CorePower Yoga is considered to have its own yoga class style combining power yoga, ashtanga yoga, and vinyasa flow yoga. Class styles range from their C2 class, hot yoga, and yoga sculpt class that uses weights and blends yoga with cardio and strength moves.

Since 2018, CorePower Yoga On Demand has offered subscription based online yoga classes. CorePower started offering an At Home Membership in 2020, which offers classes both pre-recorded On Demand classes and live virtual classes.
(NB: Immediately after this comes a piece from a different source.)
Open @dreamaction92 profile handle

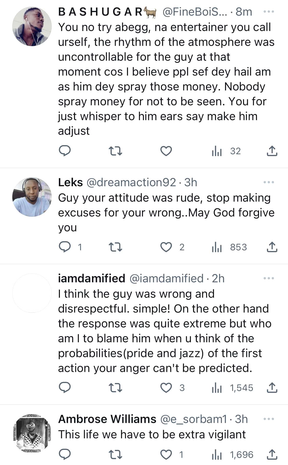pyautogui.click(x=131, y=182)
CorePower StrengthX launched in 2023, its first new offering in 10 years that combines cardio, strength and HIIT-style elements.

== Lawsuits ==
In 2017, CorePower settled a class action lawsuit for $1.65 million regarding employee compensation for extra hours of work outside of the studio — CorePower did not admit liability. In April 2019, a class action lawsuit was filed against the company by more than 2,100 employees, alleging gross underpayment of wages. This lawsuit was settled for $1.5 million — this was the fourth lawsuit around employee underpayment against the company.

== Teacher training ==
In addition to teaching classes, CorePower Yoga also offers yoga teacher training. 200 and 300-hour training programs are available in their “power vinyasa” style and 50-hour sessions in their "yoga sculpt" method — incorporating yoga poses and flow with cardio and weights.